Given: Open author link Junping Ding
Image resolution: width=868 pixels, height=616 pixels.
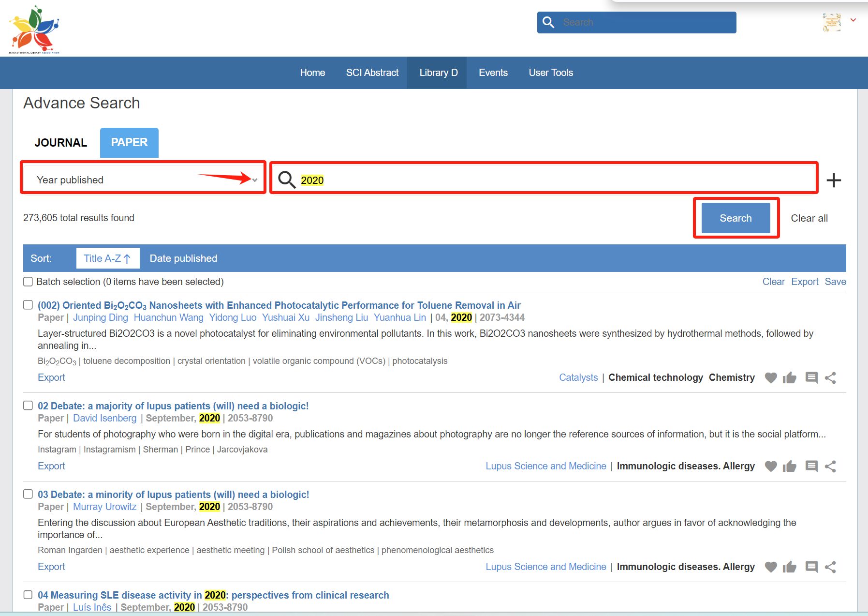Looking at the screenshot, I should pyautogui.click(x=101, y=317).
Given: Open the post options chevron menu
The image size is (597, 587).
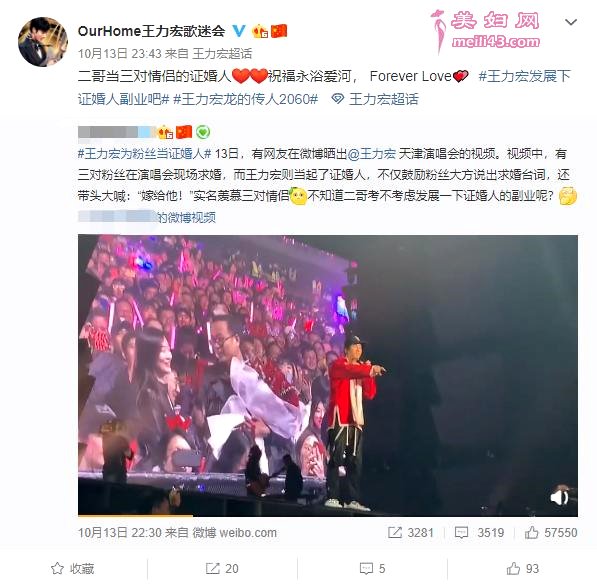Looking at the screenshot, I should (570, 22).
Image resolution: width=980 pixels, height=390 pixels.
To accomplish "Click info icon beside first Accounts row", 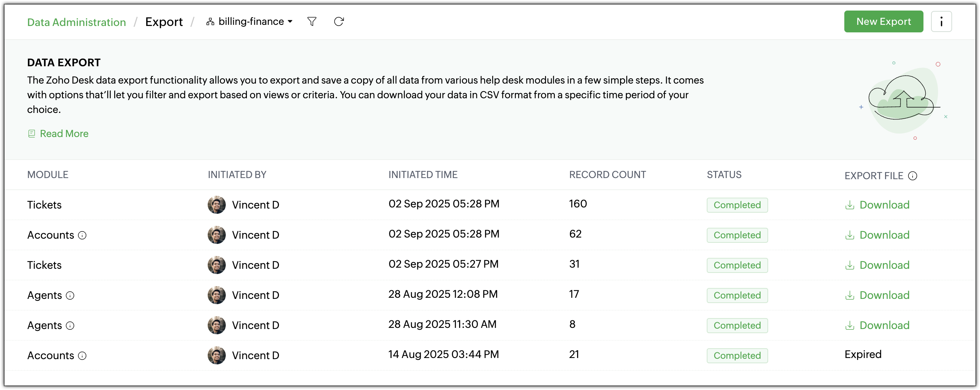I will coord(82,235).
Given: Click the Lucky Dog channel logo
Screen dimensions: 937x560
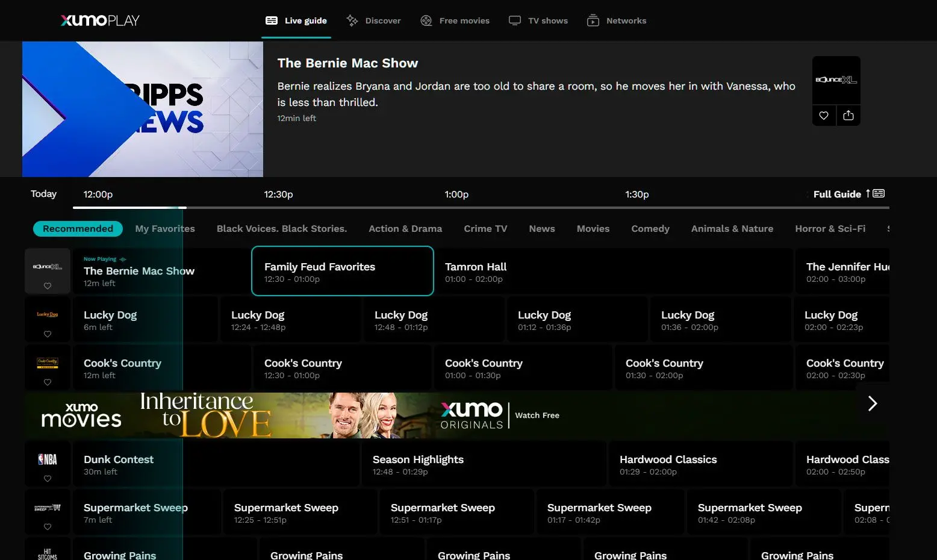Looking at the screenshot, I should [x=48, y=314].
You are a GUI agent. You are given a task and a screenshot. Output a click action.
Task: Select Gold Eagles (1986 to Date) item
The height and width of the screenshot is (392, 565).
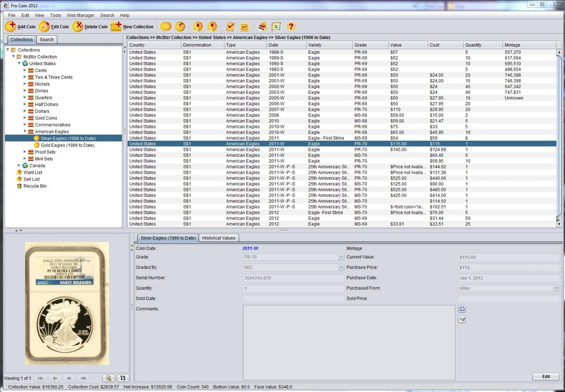point(67,145)
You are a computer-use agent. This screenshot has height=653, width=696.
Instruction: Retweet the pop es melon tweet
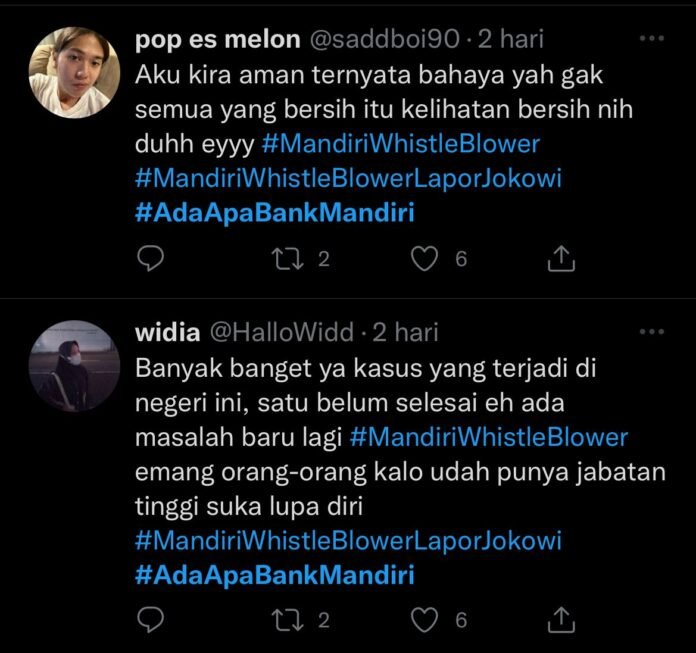[x=288, y=259]
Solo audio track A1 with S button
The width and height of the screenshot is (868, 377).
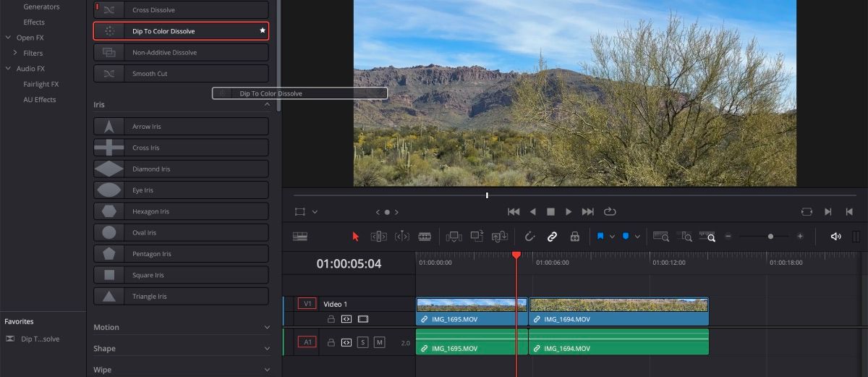pos(362,342)
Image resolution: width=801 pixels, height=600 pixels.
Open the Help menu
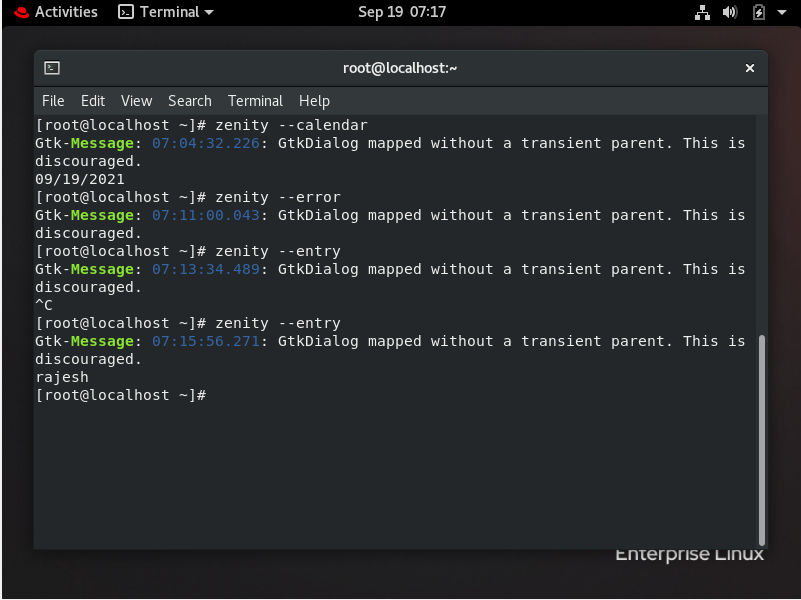point(314,100)
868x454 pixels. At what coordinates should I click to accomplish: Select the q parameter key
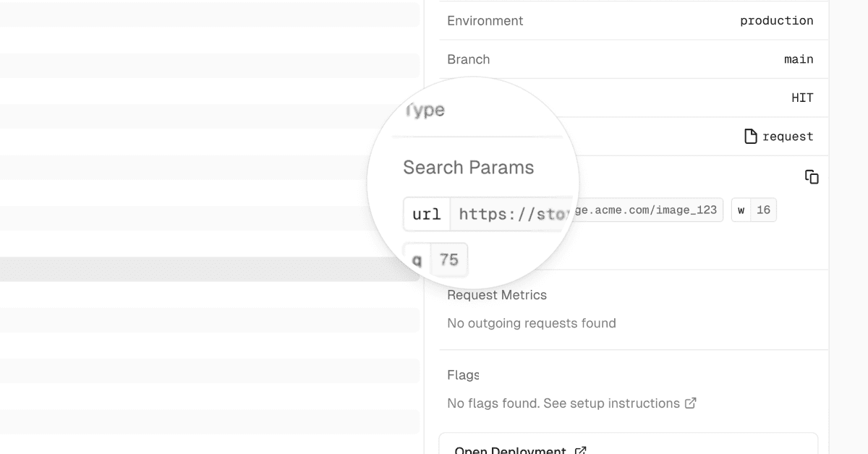coord(417,260)

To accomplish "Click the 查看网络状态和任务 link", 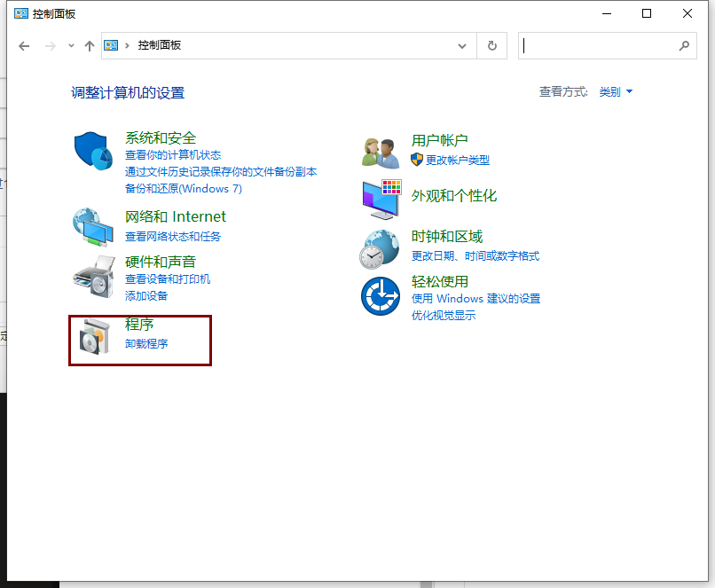I will 173,237.
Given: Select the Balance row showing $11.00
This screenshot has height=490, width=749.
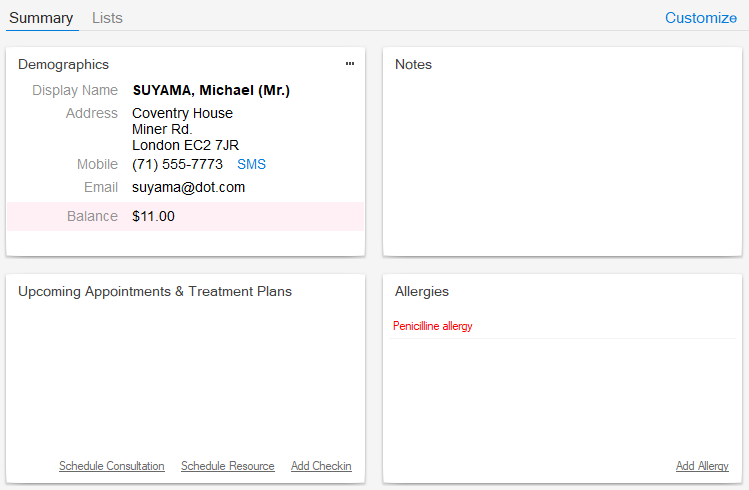Looking at the screenshot, I should 185,216.
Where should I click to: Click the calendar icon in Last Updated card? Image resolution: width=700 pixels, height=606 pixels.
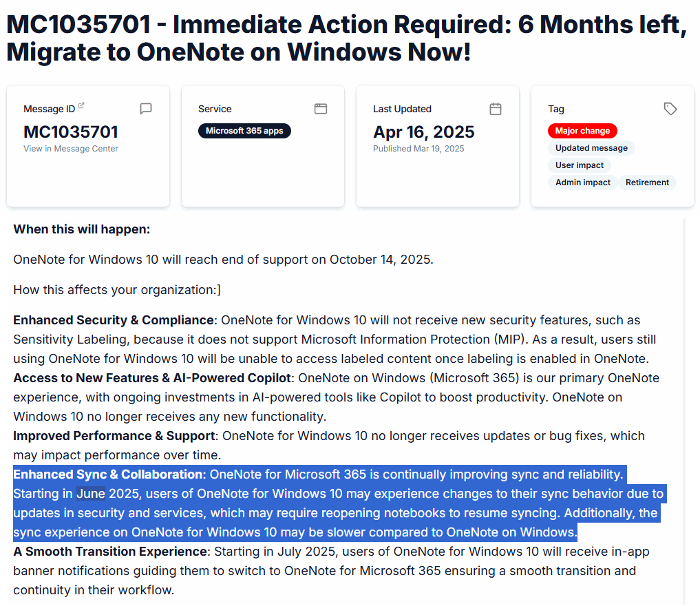tap(496, 109)
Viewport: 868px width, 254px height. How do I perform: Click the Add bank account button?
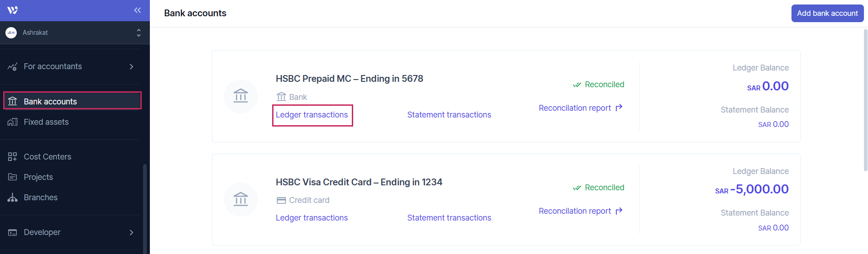(827, 14)

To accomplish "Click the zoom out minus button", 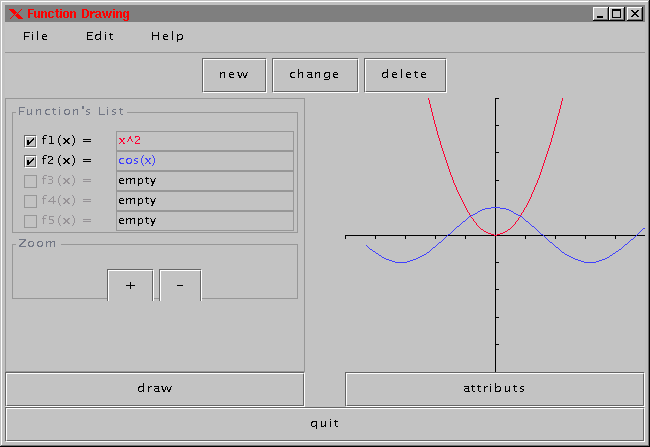I will (180, 285).
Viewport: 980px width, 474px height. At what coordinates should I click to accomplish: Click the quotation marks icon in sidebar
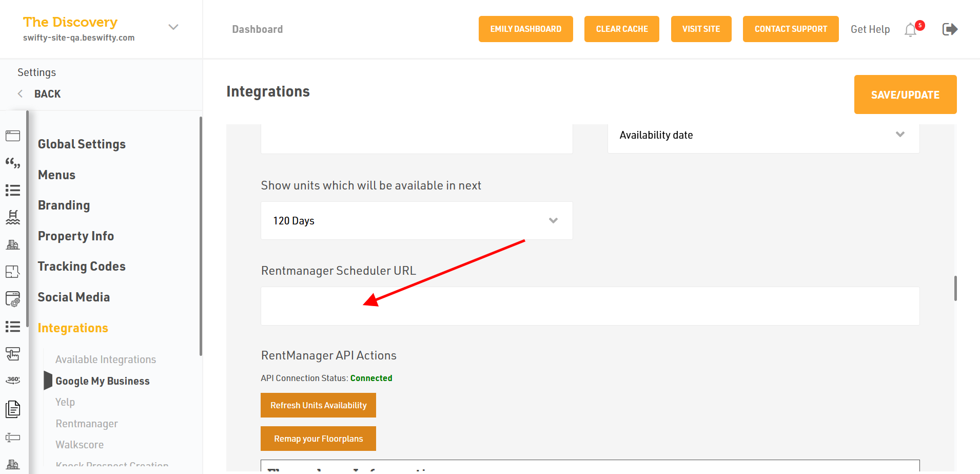point(13,163)
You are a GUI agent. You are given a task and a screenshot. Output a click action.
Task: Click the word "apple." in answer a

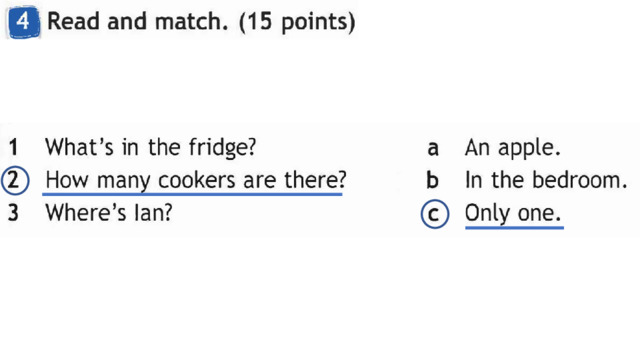530,149
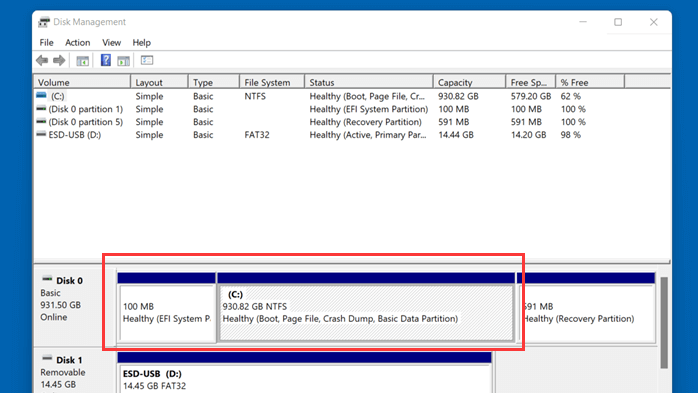The height and width of the screenshot is (393, 698).
Task: Toggle the action pane toolbar icon
Action: tap(123, 61)
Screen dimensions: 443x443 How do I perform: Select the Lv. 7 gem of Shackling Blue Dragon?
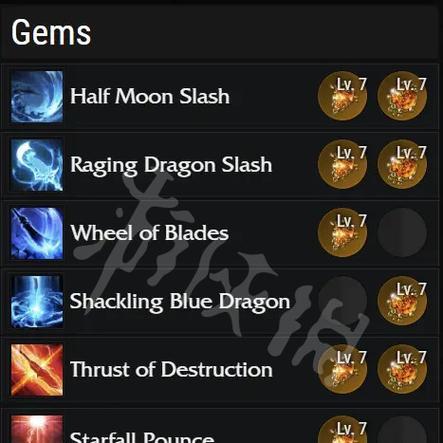402,302
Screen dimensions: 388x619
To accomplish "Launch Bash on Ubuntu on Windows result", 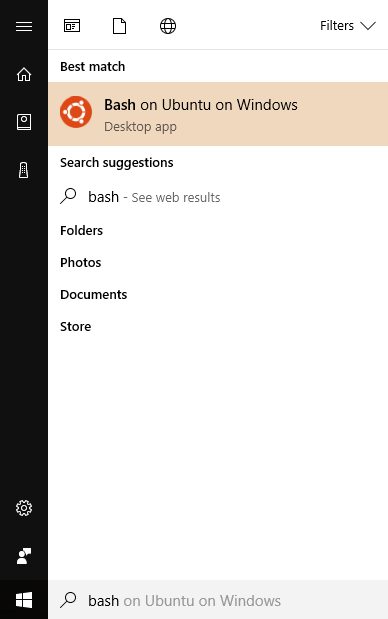I will [218, 114].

----

**Work to be completed**: From the first line of the listing above, repeat every line through the one holding "Image resolution: width=980". Both ends count, and pictures stay out.

**Answer**:
Given: Open author link Junping Ding
Image resolution: width=868 pixels, height=616 pixels.
Looking at the screenshot, I should pyautogui.click(x=101, y=317).
Given: Open the post options chevron menu
The image size is (597, 587).
Looking at the screenshot, I should (570, 22).
Image resolution: width=980 pixels, height=390 pixels.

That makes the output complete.